__Selected text__:
□ □ □ □

Wally Dion, I'm on the pursuit of happiness and I know: everything that shines ain't always going to be gold, 2013, circuit boards, wire, found materials (courtesy: the artist and Esker Foundation; photo: John Dean)

Second on my list for this year is a historical figure. Otto Dix, curated by Laura Brandon into a two-person show with A.Y. Jackson, is part of Transformations at the Glenbow Museum. Although I'm not a fan of the large text panels in the exhibition, this project is noteworthy not just because of the importance of the upcoming centenary of The Great War. Be sure to direct your attention to four medium-size paintings by Dix that highlight a lesser-known oeuvre following his earlier overt social commentary canvasses. Landscapes that almost appear as sentimental folk art are actually part of a project undertaken by the artist in the later 1930s/1940s after being labeled by Hitler's regime as a degenerate artist. The paintings are actually encoded narratives with nuanced scenes depicting corrupting influences and dark portent. The works will be seen again this coming year at the Canadian War Museum.

□ □ □ □

Text and item location entries:
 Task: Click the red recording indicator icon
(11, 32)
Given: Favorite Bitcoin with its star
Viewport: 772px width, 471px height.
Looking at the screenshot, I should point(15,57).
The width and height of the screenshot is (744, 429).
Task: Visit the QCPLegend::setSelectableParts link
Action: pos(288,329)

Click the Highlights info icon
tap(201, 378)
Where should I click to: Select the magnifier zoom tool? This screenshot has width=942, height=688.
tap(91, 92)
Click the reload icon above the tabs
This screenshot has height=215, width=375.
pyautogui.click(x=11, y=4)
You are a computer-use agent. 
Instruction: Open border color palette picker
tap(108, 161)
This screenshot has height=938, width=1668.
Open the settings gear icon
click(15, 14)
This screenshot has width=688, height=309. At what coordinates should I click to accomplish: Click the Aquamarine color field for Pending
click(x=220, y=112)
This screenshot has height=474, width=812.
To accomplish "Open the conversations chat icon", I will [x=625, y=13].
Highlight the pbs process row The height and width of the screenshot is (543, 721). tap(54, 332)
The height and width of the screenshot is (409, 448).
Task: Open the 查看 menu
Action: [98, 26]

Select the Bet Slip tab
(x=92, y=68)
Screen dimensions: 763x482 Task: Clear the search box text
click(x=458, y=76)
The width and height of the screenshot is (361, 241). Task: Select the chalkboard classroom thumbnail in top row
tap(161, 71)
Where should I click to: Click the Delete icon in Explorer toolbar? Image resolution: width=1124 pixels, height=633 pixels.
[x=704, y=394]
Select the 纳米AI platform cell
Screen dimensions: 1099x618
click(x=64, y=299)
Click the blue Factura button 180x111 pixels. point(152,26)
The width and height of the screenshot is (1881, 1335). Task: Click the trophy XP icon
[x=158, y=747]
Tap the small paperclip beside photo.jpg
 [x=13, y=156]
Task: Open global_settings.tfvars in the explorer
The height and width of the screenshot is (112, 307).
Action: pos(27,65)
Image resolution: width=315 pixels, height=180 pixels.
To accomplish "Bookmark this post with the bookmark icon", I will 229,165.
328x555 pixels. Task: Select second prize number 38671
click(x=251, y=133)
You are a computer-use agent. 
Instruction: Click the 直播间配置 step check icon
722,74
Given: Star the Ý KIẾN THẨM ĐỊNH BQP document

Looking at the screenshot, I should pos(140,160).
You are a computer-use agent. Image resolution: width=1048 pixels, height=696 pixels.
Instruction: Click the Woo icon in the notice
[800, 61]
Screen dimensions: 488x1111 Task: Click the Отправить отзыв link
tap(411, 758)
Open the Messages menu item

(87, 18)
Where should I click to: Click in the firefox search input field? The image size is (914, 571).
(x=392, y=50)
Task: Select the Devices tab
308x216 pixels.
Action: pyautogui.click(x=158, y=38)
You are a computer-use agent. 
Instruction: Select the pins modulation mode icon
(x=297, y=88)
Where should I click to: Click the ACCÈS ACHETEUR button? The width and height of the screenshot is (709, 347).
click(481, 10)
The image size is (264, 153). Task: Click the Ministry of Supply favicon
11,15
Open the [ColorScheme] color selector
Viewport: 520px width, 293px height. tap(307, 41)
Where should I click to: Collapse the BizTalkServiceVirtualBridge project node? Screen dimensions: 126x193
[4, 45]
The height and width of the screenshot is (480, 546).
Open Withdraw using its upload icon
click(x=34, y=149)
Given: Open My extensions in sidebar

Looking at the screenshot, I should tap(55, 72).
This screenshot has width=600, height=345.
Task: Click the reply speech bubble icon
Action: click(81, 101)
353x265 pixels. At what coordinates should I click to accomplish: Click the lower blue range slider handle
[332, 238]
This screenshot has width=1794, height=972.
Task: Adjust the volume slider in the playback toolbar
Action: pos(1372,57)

□ □ □ □

__Actions to take__:
A: Reproduce word for word the stretch of the exhibition review from "Wally Dion, I'm" through "photo: John Dean)".
B: Answer these questions from the exhibition review:
(i) Who curated the Otto Dix show?
(ii) What year is given for the Wally Dion work?
(iii) At which museum will the works be seen again in the coming year?
C: List every person named in the exhibition review.
Please answer using only the exhibition review, not the entries.

__Exercise responses__:
A:
Wally Dion, I'm on the pursuit of happiness and I know: everything that shines ain't always going to be gold, 2013, circuit boards, wire, found materials (courtesy: the artist and Esker Foundation; photo: John Dean)

B:
(i) Laura Brandon
(ii) 2013
(iii) The Canadian War Museum

C: Wally Dion, John Dean, Otto Dix, Laura Brandon, A.Y. Jackson, Hitler